**Dataset:**
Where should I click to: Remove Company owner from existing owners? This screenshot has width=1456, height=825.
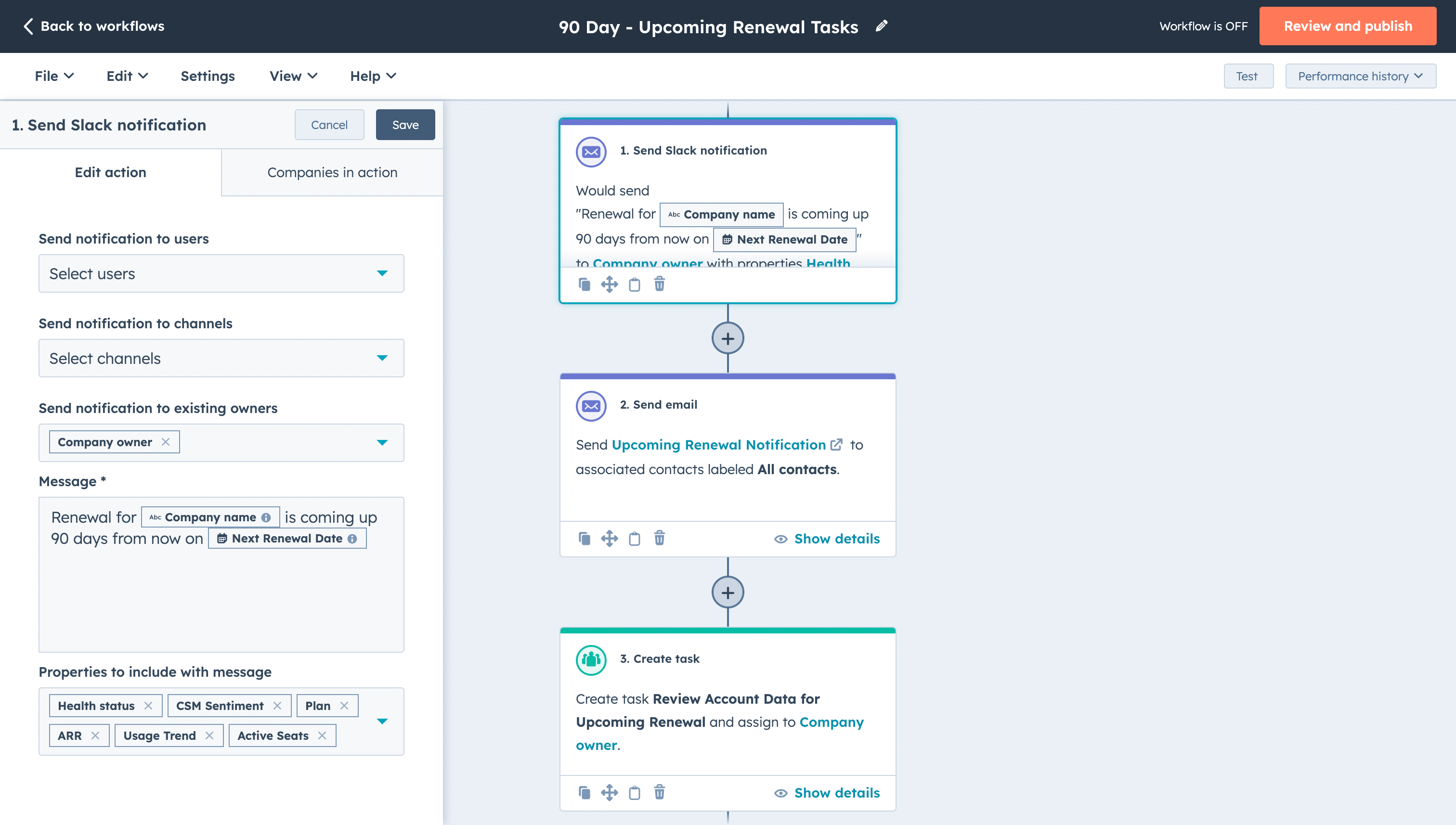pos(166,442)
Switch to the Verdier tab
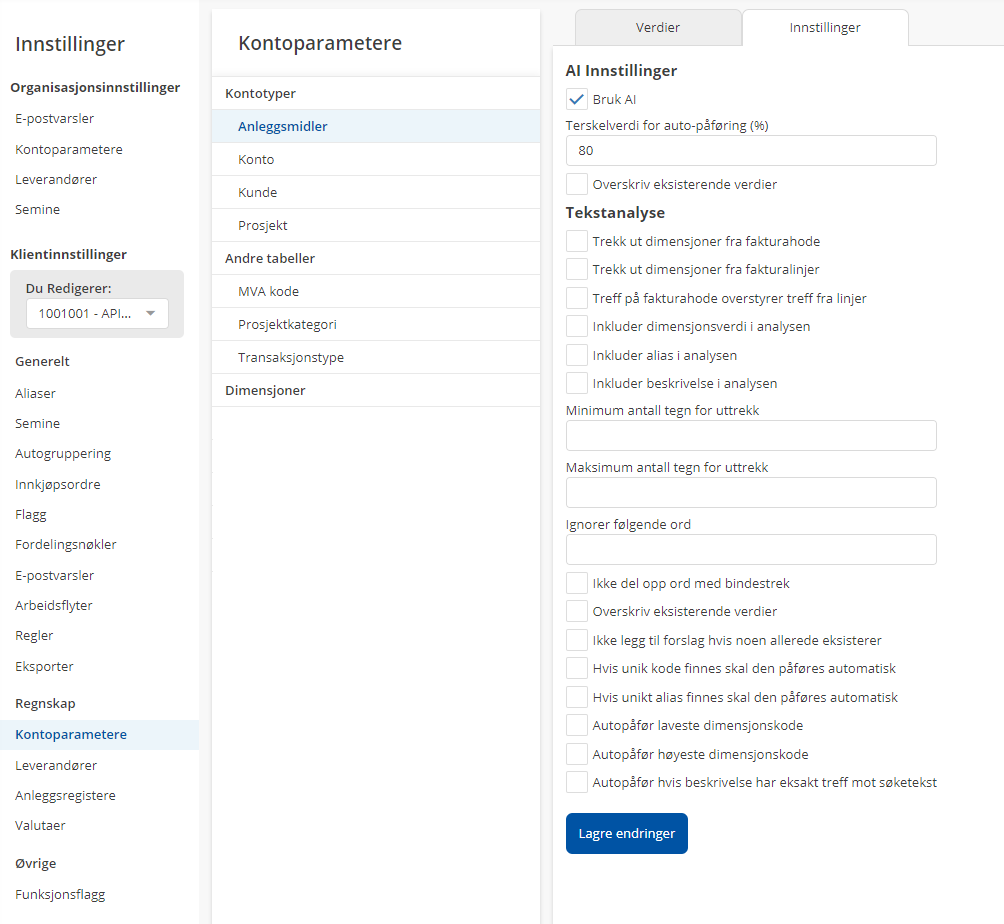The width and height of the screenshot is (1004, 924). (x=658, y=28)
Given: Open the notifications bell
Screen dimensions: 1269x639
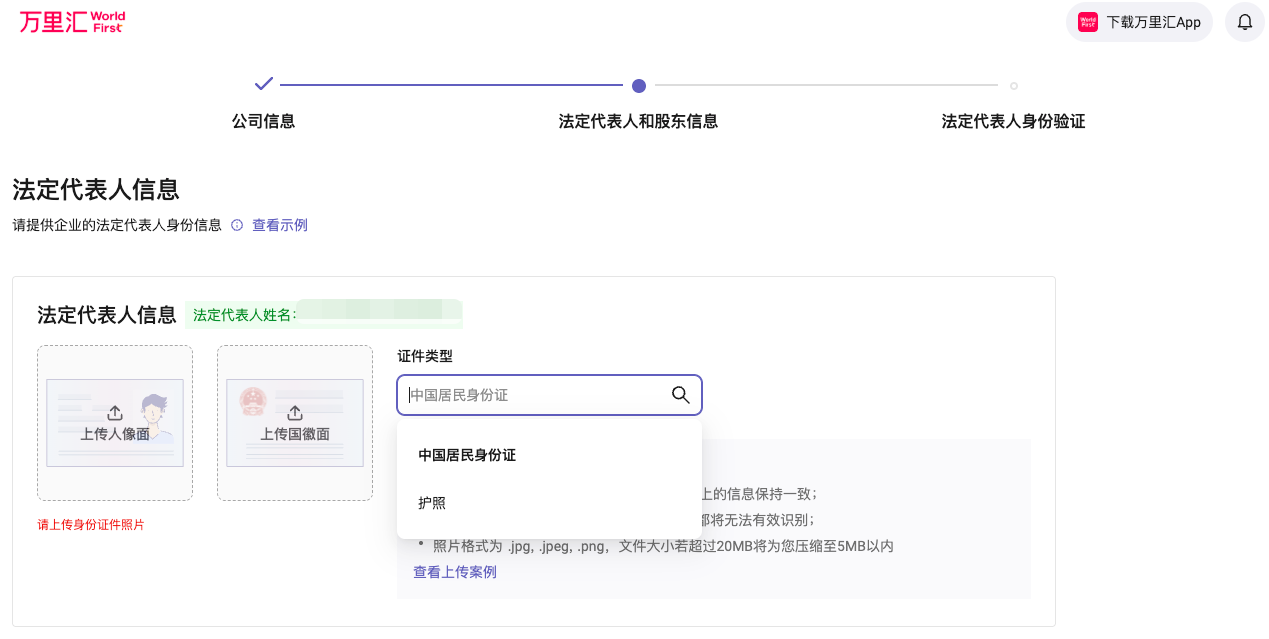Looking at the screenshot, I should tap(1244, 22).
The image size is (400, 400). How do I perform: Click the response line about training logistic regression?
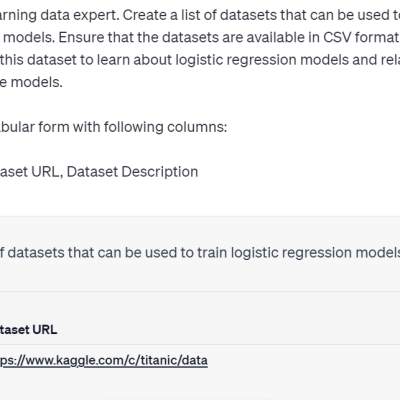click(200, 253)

**Exercise task:** Could you write out all the entries above again with "notifications bell" switched to "alerts bell", everything else unchanged and the pictures left out?

**Response to the exercise:**
Where should I click to: Remove Company owner from existing owners? This screenshot has width=1456, height=825.
pos(166,442)
Switch to the Verdier tab
The width and height of the screenshot is (1004, 924). (x=658, y=28)
Given: Open the alerts bell
Screen dimensions: 1269x639
Looking at the screenshot, I should tap(1244, 22).
The image size is (400, 400). How do I perform: Click the response line about training logistic regression?
click(200, 253)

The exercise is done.